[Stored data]

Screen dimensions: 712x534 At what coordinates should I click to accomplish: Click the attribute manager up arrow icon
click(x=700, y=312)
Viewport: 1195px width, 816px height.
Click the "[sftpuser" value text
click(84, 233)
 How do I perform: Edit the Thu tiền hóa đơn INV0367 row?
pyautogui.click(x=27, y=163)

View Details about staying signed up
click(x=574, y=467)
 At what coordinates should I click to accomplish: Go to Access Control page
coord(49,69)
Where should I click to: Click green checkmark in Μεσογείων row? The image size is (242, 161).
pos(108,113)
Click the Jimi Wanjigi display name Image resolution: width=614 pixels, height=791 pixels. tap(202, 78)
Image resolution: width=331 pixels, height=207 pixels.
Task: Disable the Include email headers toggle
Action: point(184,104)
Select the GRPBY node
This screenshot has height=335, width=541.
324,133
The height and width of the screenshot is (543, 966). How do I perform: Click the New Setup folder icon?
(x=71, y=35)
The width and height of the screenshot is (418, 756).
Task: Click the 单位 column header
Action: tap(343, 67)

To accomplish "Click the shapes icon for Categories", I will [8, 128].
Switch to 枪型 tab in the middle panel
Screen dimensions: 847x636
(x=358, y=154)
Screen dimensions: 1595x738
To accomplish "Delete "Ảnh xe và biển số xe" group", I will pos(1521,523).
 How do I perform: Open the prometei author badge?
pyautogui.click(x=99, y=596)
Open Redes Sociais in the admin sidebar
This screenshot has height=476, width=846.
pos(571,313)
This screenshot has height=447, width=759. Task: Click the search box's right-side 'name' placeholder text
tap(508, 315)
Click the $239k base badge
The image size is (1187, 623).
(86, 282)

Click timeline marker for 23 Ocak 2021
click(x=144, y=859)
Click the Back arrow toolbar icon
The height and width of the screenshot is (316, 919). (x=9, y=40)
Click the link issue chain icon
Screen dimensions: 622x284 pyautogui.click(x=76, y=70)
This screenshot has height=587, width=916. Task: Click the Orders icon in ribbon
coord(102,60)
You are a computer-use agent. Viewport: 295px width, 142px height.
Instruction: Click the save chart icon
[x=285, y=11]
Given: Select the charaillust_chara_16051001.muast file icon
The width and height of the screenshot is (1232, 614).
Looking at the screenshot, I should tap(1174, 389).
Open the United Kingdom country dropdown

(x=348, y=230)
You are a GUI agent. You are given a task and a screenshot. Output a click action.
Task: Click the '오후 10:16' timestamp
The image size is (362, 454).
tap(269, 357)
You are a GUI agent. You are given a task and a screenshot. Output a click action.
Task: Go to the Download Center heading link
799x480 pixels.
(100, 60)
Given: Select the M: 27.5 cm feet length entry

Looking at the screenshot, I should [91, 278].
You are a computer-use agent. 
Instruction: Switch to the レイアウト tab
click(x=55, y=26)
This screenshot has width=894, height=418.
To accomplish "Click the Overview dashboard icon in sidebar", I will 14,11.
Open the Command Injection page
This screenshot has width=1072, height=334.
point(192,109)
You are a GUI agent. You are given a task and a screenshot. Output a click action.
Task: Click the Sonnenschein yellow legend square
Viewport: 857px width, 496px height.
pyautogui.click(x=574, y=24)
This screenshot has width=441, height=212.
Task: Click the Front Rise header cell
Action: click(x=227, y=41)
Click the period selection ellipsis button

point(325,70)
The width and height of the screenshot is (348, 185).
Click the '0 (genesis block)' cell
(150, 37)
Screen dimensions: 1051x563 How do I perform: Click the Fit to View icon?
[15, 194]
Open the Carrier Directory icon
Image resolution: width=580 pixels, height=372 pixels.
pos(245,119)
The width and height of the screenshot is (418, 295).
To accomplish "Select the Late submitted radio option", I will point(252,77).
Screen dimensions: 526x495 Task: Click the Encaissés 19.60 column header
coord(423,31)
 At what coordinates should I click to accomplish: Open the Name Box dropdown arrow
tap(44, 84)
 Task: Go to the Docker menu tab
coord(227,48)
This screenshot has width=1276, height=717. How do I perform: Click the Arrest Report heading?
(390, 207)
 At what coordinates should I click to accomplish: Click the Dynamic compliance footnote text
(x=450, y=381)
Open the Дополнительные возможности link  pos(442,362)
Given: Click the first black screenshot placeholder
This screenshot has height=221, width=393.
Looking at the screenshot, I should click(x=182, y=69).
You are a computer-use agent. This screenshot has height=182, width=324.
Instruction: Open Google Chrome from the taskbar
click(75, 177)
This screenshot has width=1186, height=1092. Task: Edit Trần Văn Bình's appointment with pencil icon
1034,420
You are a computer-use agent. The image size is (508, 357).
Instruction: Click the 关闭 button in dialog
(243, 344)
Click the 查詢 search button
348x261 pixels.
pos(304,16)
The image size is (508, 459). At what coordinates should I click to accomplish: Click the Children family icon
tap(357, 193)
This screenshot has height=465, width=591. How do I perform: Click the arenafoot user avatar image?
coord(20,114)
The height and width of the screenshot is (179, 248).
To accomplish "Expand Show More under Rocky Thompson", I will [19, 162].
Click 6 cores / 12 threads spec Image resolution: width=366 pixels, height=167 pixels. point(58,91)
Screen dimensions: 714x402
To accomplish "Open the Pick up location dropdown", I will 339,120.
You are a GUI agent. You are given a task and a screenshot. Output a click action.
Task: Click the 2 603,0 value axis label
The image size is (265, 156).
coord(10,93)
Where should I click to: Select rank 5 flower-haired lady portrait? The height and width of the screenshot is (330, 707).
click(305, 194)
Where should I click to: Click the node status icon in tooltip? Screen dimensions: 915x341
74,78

> **HOW TO COMPLETE THIS TASK**
This exercise calls for every record to be restated word for word.

> **ANSWER BOX**
Screen dimensions: 712x534 At what coordinates should I click to accomplish: Click the attribute manager up arrow icon
click(x=700, y=312)
Viewport: 1195px width, 816px height.
Click the "[sftpuser" value text
click(84, 233)
 How do I perform: Edit the Thu tiền hóa đơn INV0367 row?
pyautogui.click(x=27, y=163)

View Details about staying signed up
click(x=574, y=467)
 At what coordinates should I click to accomplish: Go to Access Control page
coord(49,69)
Where should I click to: Click green checkmark in Μεσογείων row? The image size is (242, 161).
pos(108,113)
Click the Jimi Wanjigi display name Image resolution: width=614 pixels, height=791 pixels. tap(202, 78)
Image resolution: width=331 pixels, height=207 pixels.
Task: Disable the Include email headers toggle
Action: point(184,104)
Select the GRPBY node
This screenshot has height=335, width=541.
324,133
The height and width of the screenshot is (543, 966). How do I perform: Click the New Setup folder icon?
(x=71, y=35)
The width and height of the screenshot is (418, 756).
Task: Click the 单位 column header
Action: tap(343, 67)

To accomplish "Click the shapes icon for Categories", I will [8, 128].
Switch to 枪型 tab in the middle panel
Screen dimensions: 847x636
(x=358, y=154)
Screen dimensions: 1595x738
To accomplish "Delete "Ảnh xe và biển số xe" group", I will pos(1521,523).
 How do I perform: Open the prometei author badge?
pyautogui.click(x=99, y=596)
Open Redes Sociais in the admin sidebar
This screenshot has height=476, width=846.
pos(571,313)
This screenshot has height=447, width=759. Task: Click the search box's right-side 'name' placeholder text
tap(508, 315)
Click the $239k base badge
The image size is (1187, 623).
(86, 282)

Click timeline marker for 23 Ocak 2021
click(x=144, y=859)
Click the Back arrow toolbar icon
The height and width of the screenshot is (316, 919). (x=9, y=40)
Click the link issue chain icon
Screen dimensions: 622x284 pyautogui.click(x=76, y=70)
This screenshot has height=587, width=916. Task: Click the Orders icon in ribbon
coord(102,60)
You are a computer-use agent. Viewport: 295px width, 142px height.
Instruction: Click the save chart icon
[x=285, y=11]
Given: Select the charaillust_chara_16051001.muast file icon
The width and height of the screenshot is (1232, 614).
Looking at the screenshot, I should tap(1174, 389).
Open the United Kingdom country dropdown

(x=348, y=230)
You are a GUI agent. You are given a task and a screenshot. Output a click action.
Task: Click the '오후 10:16' timestamp
The image size is (362, 454).
tap(269, 357)
You are a GUI agent. You are given a task and a screenshot. Output a click action.
Task: Go to the Download Center heading link
799x480 pixels.
(100, 60)
Given: Select the M: 27.5 cm feet length entry

Looking at the screenshot, I should [91, 278].
You are a computer-use agent. 
Instruction: Switch to the レイアウト tab
click(x=55, y=26)
This screenshot has width=894, height=418.
To accomplish "Click the Overview dashboard icon in sidebar", I will 14,11.
Open the Command Injection page
This screenshot has width=1072, height=334.
point(192,109)
You are a GUI agent. You are given a task and a screenshot. Output a click action.
Task: Click the Sonnenschein yellow legend square
Viewport: 857px width, 496px height.
pyautogui.click(x=574, y=24)
This screenshot has width=441, height=212.
Task: Click the Front Rise header cell
Action: click(x=227, y=41)
Click the period selection ellipsis button

point(325,70)
The width and height of the screenshot is (348, 185).
Click the '0 (genesis block)' cell
(150, 37)
Screen dimensions: 1051x563 How do I perform: Click the Fit to View icon?
[15, 194]
Open the Carrier Directory icon
Image resolution: width=580 pixels, height=372 pixels.
pos(245,119)
The width and height of the screenshot is (418, 295).
To accomplish "Select the Late submitted radio option", I will point(252,77).
Screen dimensions: 526x495 Task: Click the Encaissés 19.60 column header
coord(423,31)
 At what coordinates should I click to accomplish: Open the Name Box dropdown arrow
tap(44, 84)
 Task: Go to the Docker menu tab
coord(227,48)
This screenshot has width=1276, height=717. How do I perform: Click the Arrest Report heading?
(390, 207)
 At what coordinates should I click to accomplish: Click the Dynamic compliance footnote text
(x=450, y=381)
Open the Дополнительные возможности link  pos(442,362)
Given: Click the first black screenshot placeholder
This screenshot has height=221, width=393.
Looking at the screenshot, I should click(x=182, y=69).
You are a computer-use agent. This screenshot has height=182, width=324.
Instruction: Open Google Chrome from the taskbar
click(75, 177)
This screenshot has width=1186, height=1092. Task: Edit Trần Văn Bình's appointment with pencil icon
1034,420
You are a computer-use agent. The image size is (508, 357).
Instruction: Click the 关闭 button in dialog
(243, 344)
Click the 查詢 search button
348x261 pixels.
pos(304,16)
The image size is (508, 459). At what coordinates should I click to accomplish: Click the Children family icon
tap(357, 193)
This screenshot has height=465, width=591. How do I perform: Click the arenafoot user avatar image?
coord(20,114)
The height and width of the screenshot is (179, 248).
To accomplish "Expand Show More under Rocky Thompson", I will [19, 162].
Click 6 cores / 12 threads spec Image resolution: width=366 pixels, height=167 pixels. point(58,91)
Screen dimensions: 714x402
To accomplish "Open the Pick up location dropdown", I will 339,120.
You are a GUI agent. You are given a task and a screenshot. Output a click action.
Task: Click the 2 603,0 value axis label
The image size is (265, 156).
coord(10,93)
Where should I click to: Select rank 5 flower-haired lady portrait? The height and width of the screenshot is (330, 707).
click(305, 194)
Where should I click to: Click the node status icon in tooltip? Screen dimensions: 915x341
74,78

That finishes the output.